# Ridgid Narrow Crown Stapler



## KnotWright

I think the more you use it, the more you'll enjoy it. I bought it to replace an older worn out Porter Cable model. I don't regret it a bit. For more than a few years its been used almost daily.

I give mine a BIG "2 Thumbs UP"


----------



## pintodeluxe

You never know, you may build a birdhouse with it someday. Whenever I buy a tool and someone asks me how often I will actually use it, my standard reply is "Never… if I don't have one."


----------



## TThomas

I got mine for the same type of thing, " well I need it for this one project" but I have found out that it comes in handy on a bunch of other things. So far it's been a real good tool…....I got the same compressor as you as well…...do you like it?


----------



## Cato

Pinto- yes now that I have it, I am sure that I will find uses for it in places where the staples will be hidden.
It easily paid for itself with this first project.

Todd- Yes I really like the Dewalt compressor. A little pricier than some in that range, but the belt drive, fairly quiet operation noise, and 200psi pressure cut out sold me and I have really been pleased with it. Runs nailers, including my framer like nobody's business.


----------



## CyberDyneSystems

I work in a Scene shpop, we build scenery on a huge scale for theatrical productions.
It needs to look real, but the construction techniques are very different from home building.. we frame 12' - 22' foot tall walls with 3/4" x 2 5/8" stock.. and skin with 1/4" luaune.

We glue all joints, and use 1 1/2" staples for fasteners. We then use shorter 3/4" staples to apply the luaune skin.

ie: in the Scene shop, this is our go to gun and fastener, like a stick nailer for framers.

After using every stapler on the market for decades, the shop now has four of this Ridgid Stapler.
They have retired our Bostitch and Porter Cable units completely.

We have been so happy, we got the brad gun as well. (for trim work etc..)

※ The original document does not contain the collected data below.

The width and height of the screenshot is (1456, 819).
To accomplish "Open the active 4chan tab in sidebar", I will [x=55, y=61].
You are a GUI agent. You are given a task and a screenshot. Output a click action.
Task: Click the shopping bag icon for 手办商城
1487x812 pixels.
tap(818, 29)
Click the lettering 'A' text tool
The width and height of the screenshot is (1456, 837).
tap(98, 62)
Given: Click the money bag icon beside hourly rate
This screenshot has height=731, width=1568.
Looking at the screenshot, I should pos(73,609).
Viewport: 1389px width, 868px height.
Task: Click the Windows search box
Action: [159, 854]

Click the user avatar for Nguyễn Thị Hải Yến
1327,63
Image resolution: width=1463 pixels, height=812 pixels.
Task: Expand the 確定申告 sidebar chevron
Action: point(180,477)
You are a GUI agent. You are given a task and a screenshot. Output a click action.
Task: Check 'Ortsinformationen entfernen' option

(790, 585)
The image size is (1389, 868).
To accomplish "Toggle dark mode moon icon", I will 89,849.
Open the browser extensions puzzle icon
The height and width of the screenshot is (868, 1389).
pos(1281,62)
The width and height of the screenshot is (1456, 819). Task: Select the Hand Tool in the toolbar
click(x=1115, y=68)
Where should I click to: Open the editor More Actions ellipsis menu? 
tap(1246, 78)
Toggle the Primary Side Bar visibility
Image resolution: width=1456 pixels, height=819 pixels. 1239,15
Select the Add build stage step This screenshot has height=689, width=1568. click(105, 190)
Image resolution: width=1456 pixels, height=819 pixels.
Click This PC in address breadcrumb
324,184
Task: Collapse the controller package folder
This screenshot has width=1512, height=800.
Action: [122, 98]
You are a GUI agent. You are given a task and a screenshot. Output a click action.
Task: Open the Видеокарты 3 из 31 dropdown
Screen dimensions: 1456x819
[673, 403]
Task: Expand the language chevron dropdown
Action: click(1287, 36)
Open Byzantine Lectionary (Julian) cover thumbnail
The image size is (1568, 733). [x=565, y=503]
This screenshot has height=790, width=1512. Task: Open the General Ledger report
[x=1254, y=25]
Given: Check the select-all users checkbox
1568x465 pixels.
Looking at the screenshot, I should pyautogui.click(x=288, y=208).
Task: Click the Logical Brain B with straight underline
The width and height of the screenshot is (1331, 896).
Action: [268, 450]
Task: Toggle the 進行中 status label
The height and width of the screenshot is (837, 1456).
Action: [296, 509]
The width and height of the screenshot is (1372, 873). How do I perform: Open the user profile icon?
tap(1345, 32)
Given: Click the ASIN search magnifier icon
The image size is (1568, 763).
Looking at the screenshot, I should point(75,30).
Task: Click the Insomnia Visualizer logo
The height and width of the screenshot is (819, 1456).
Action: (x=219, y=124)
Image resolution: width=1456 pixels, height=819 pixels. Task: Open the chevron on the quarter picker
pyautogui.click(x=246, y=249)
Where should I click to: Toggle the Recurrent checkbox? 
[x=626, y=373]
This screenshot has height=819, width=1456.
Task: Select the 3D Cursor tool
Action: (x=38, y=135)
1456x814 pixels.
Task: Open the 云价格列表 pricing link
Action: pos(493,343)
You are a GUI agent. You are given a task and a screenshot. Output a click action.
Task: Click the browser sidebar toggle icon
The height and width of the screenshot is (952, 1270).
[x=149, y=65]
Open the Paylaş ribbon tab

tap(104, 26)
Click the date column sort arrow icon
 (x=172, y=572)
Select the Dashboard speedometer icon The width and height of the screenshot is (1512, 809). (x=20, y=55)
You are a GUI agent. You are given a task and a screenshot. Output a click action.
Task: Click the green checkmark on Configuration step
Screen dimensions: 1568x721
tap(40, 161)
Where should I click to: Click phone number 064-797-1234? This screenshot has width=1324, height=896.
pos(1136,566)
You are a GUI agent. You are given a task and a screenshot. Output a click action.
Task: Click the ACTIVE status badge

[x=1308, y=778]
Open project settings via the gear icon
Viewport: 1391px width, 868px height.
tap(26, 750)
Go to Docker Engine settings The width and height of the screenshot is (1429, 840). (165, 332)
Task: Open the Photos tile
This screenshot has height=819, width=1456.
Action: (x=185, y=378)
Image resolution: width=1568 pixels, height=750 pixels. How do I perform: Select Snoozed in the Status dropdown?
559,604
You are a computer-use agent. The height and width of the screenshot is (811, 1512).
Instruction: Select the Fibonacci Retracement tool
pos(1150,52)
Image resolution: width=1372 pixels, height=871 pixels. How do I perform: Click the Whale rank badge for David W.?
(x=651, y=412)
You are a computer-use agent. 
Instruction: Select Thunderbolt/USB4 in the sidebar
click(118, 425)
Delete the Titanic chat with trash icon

Little details like the pivoting air nipple, the "last round" hold open etc.. are all niceties, but the best part is they seem near indestructible!


----------



## kerstingm

I purchaesd mine a week ago for some fence mending and put several 100 staples through it without a hitch. No misfeeds no jams, as all of my many many Ridgid tools I am more than satisfied with my purchase. As you said I am sure I will find many other uses for it.
I am looking at their finshing and brad nailers also, I would never even think about using a staple to install crown moldimg.


----------